Source records
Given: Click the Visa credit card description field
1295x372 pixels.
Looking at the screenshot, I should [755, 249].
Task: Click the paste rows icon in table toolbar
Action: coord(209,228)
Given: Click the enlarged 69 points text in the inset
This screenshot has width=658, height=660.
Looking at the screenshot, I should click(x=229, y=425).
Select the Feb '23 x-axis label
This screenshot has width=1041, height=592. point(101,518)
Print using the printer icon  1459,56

--

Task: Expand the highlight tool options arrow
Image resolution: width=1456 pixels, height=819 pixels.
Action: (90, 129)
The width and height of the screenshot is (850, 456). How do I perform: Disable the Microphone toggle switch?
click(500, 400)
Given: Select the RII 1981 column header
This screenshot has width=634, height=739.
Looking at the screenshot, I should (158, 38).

- [Exercise requirements]:
Rewrite everything from the line containing "Given: Click the Visa" down to the line containing "Print using the", replacing "Given" with "Instruction" and leaving everything else unchanged.

- [Solution for this problem]:
Instruction: Click the Visa credit card description field
1295x372 pixels.
Looking at the screenshot, I should [755, 249].
Task: Click the paste rows icon in table toolbar
Action: coord(209,228)
Instruction: Click the enlarged 69 points text in the inset
This screenshot has width=658, height=660.
Looking at the screenshot, I should click(x=229, y=425).
Select the Feb '23 x-axis label
This screenshot has width=1041, height=592. point(101,518)
Print using the printer icon  1459,56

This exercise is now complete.